[Opening Extracted material section]

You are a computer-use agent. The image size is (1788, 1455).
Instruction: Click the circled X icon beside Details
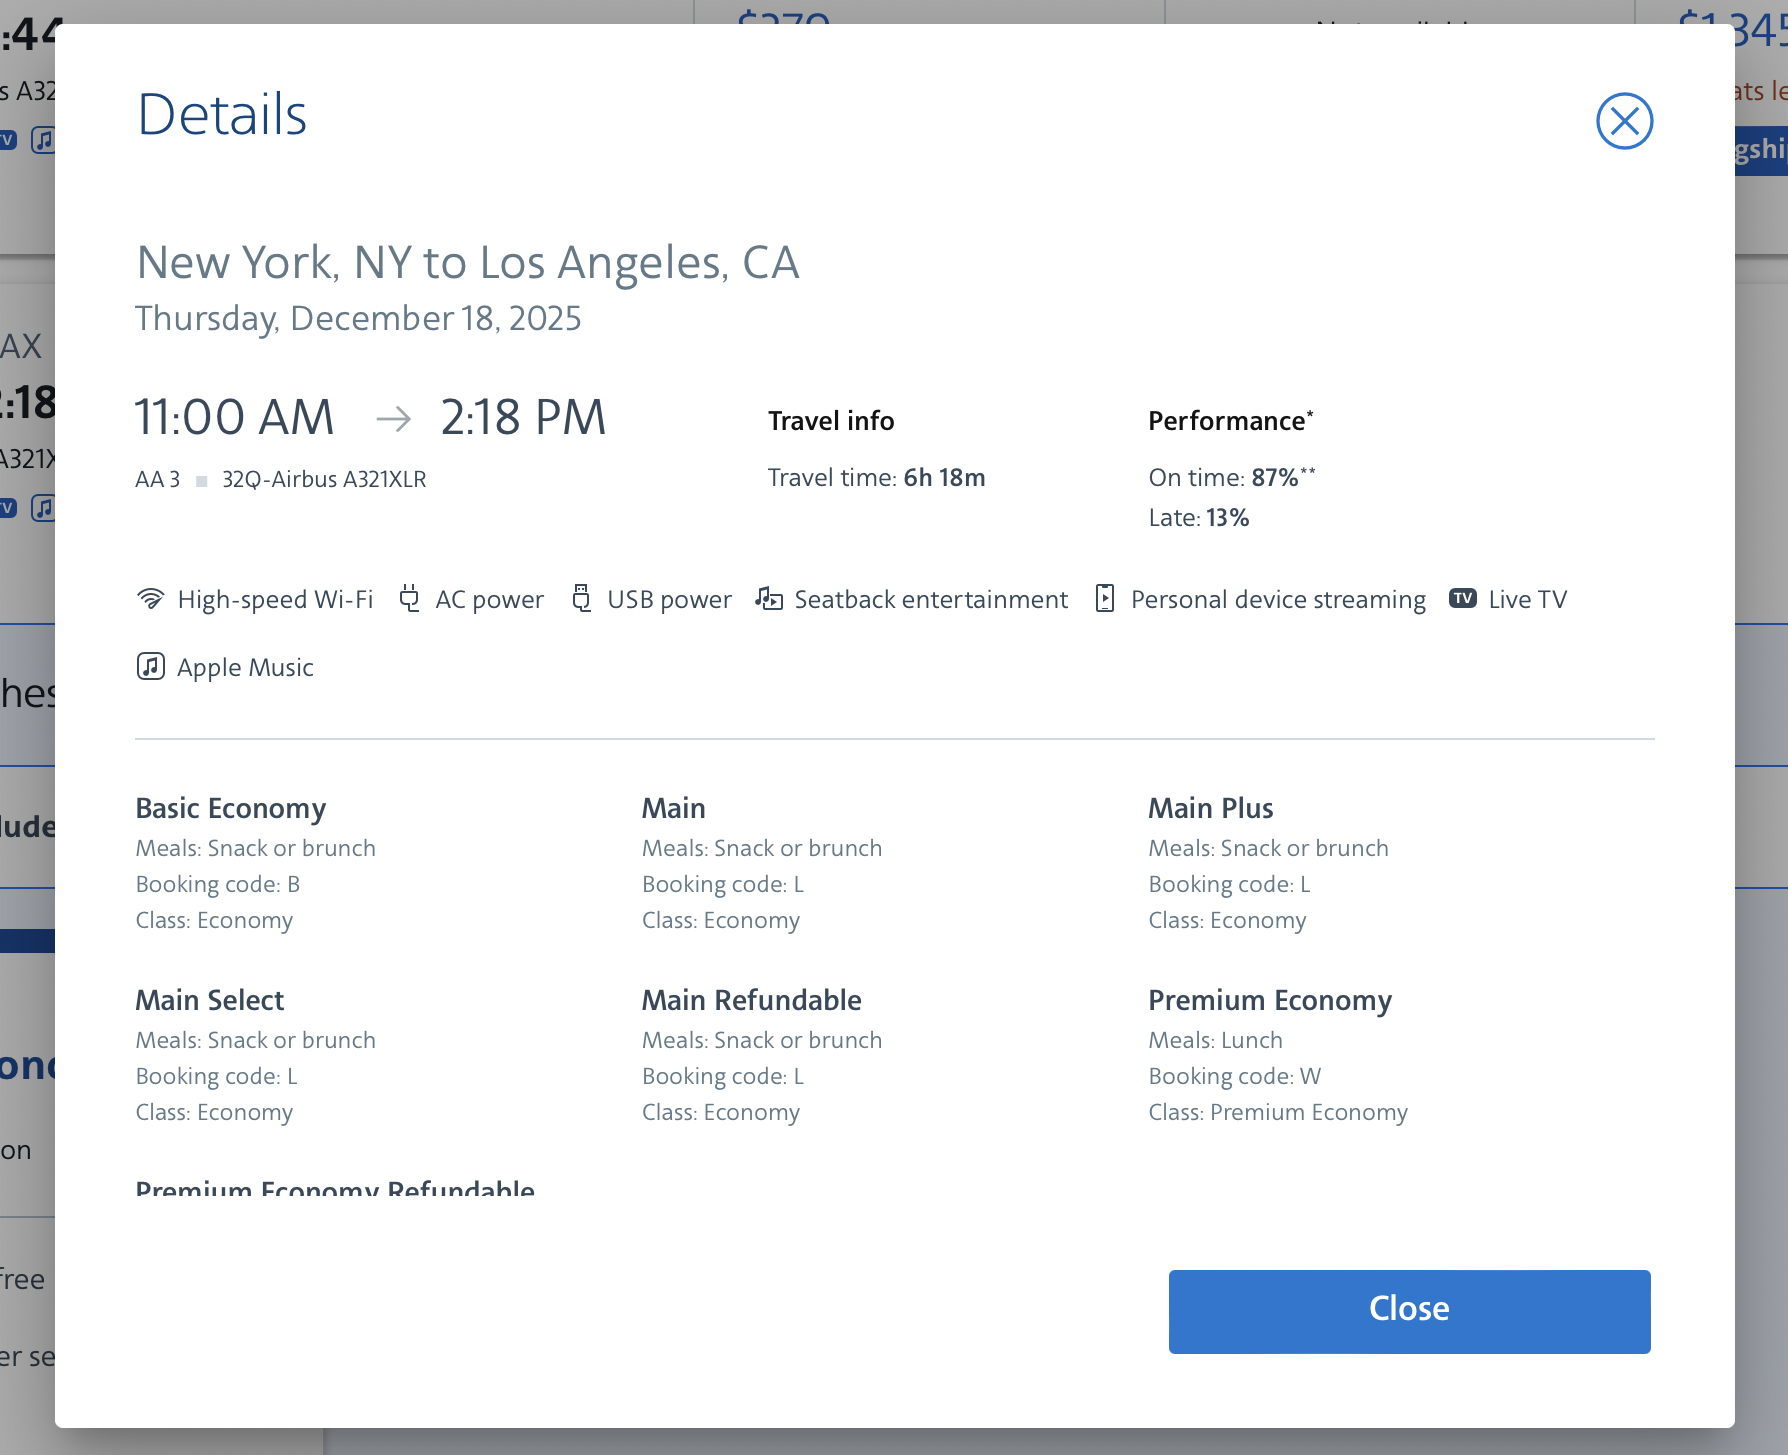[x=1624, y=121]
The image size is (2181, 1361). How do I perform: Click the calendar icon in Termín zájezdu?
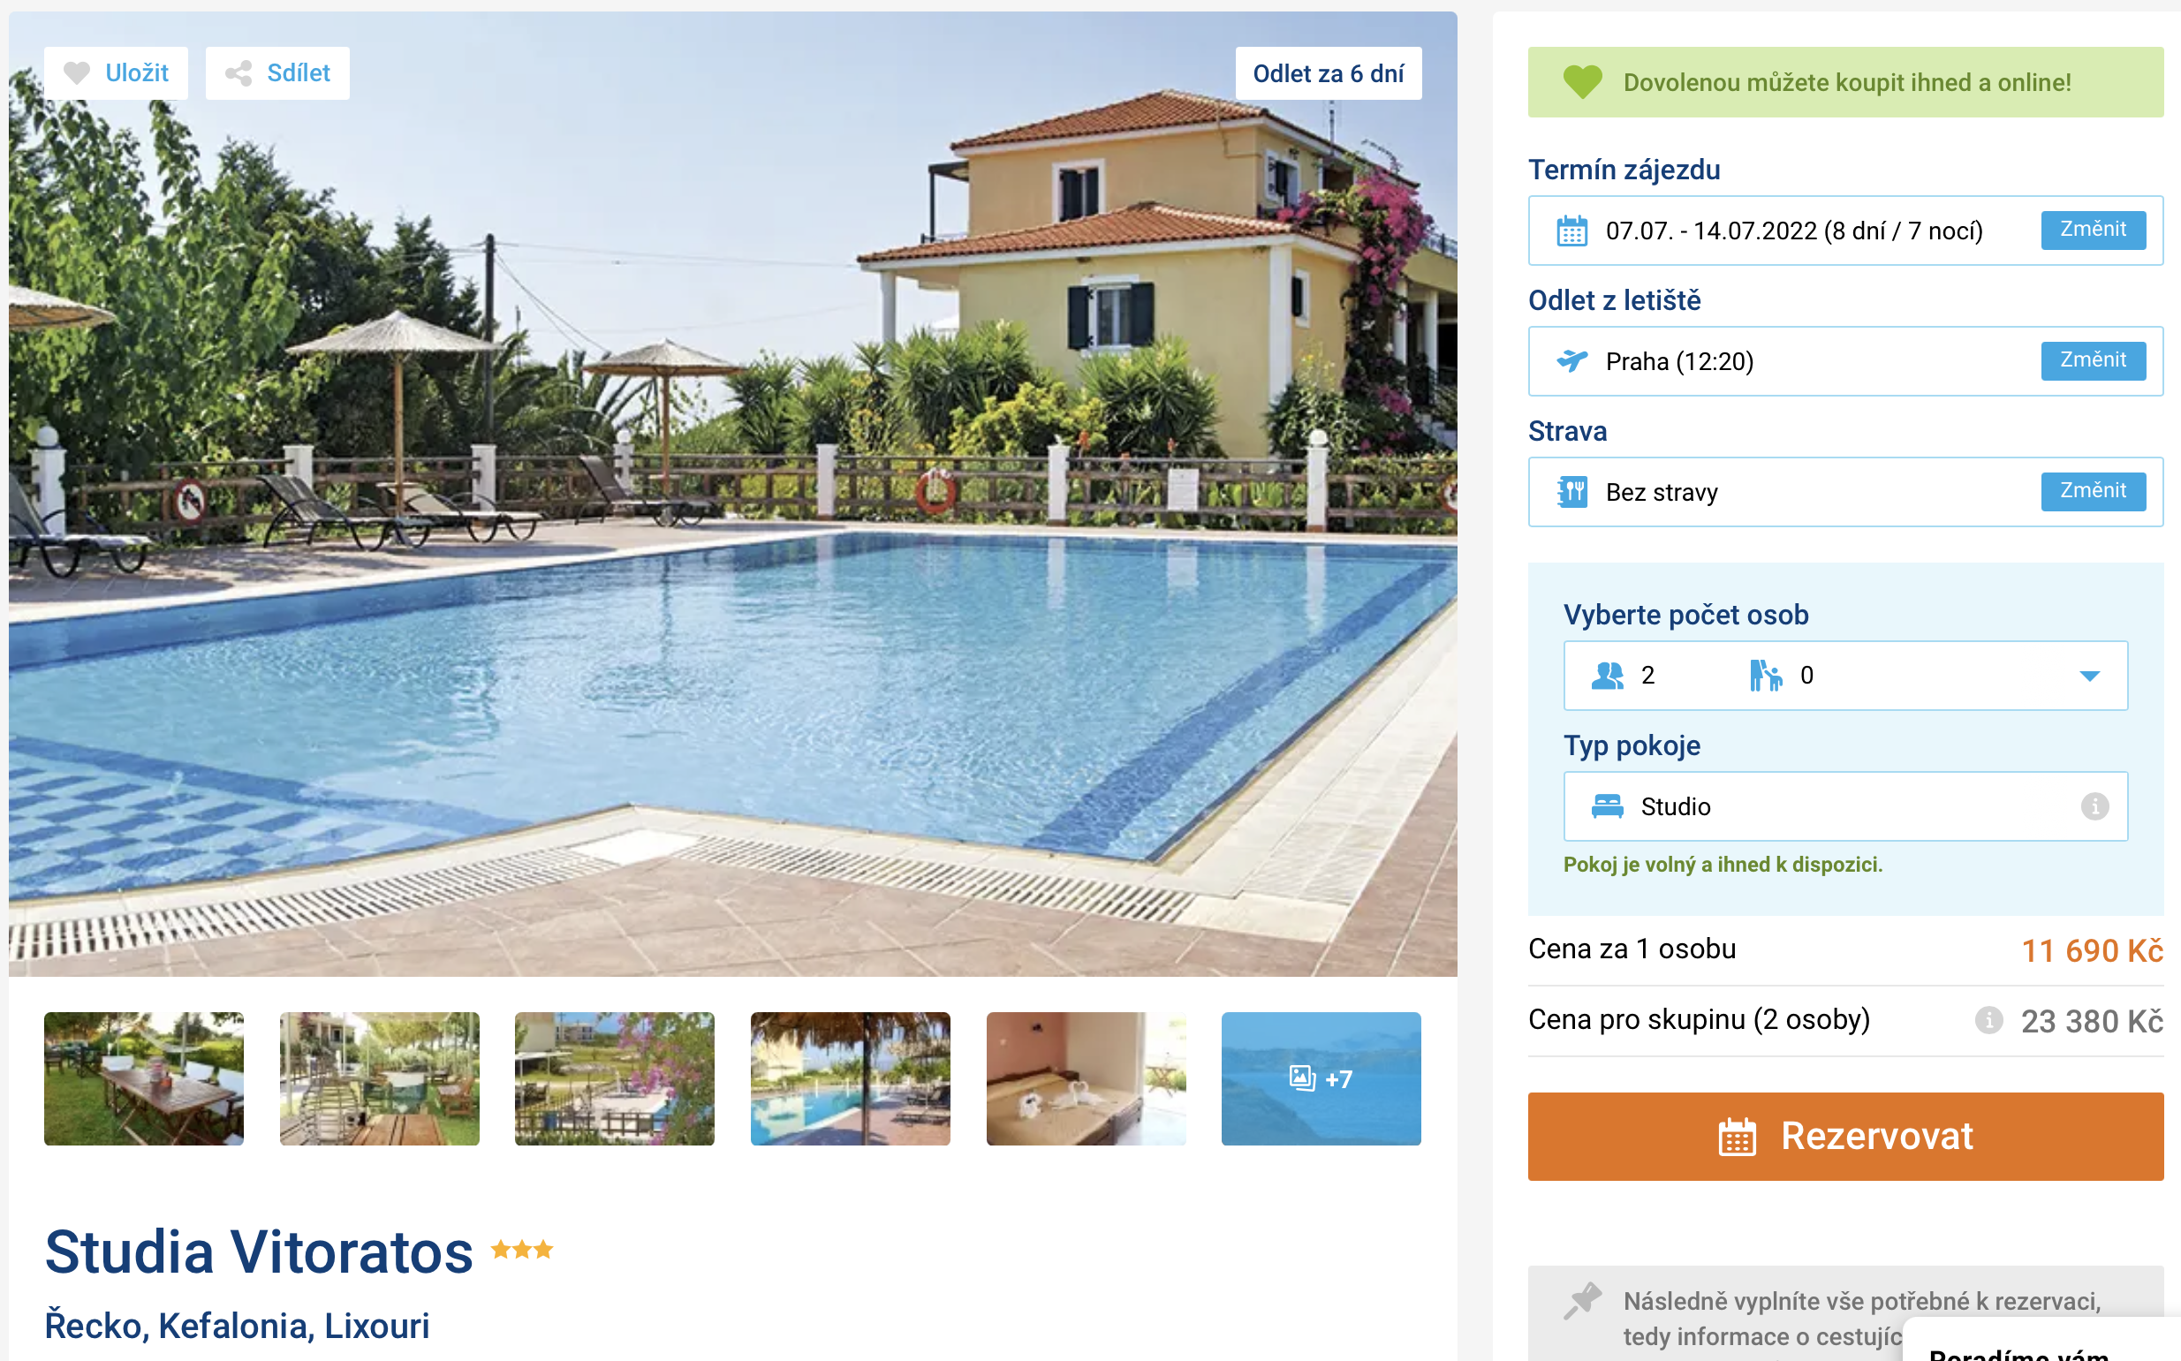click(x=1572, y=230)
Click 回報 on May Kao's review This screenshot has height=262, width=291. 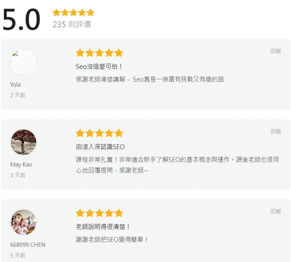(275, 132)
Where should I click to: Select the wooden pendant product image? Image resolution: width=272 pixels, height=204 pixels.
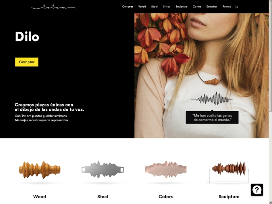tap(40, 170)
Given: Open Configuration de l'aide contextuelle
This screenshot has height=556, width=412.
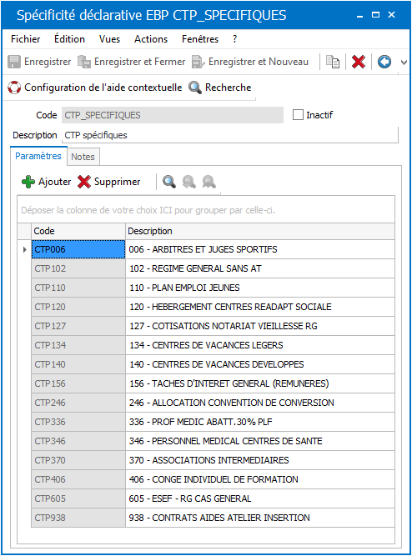Looking at the screenshot, I should click(95, 88).
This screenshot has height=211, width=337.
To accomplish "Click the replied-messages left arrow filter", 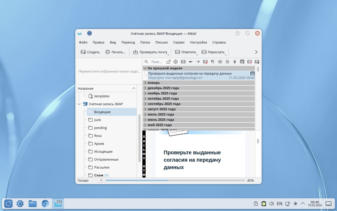I will point(191,62).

[Closing Extracted material section]

What is needed is an exact copy of the lines above, from the one holding "Given: Open Configuration" down to the one holding "This screenshot has height=211, width=337.", with those two included and the pictures left out.

**Your response**
Given: Open Configuration de l'aide contextuelle
This screenshot has height=556, width=412.
Looking at the screenshot, I should click(95, 88).
This screenshot has height=211, width=337.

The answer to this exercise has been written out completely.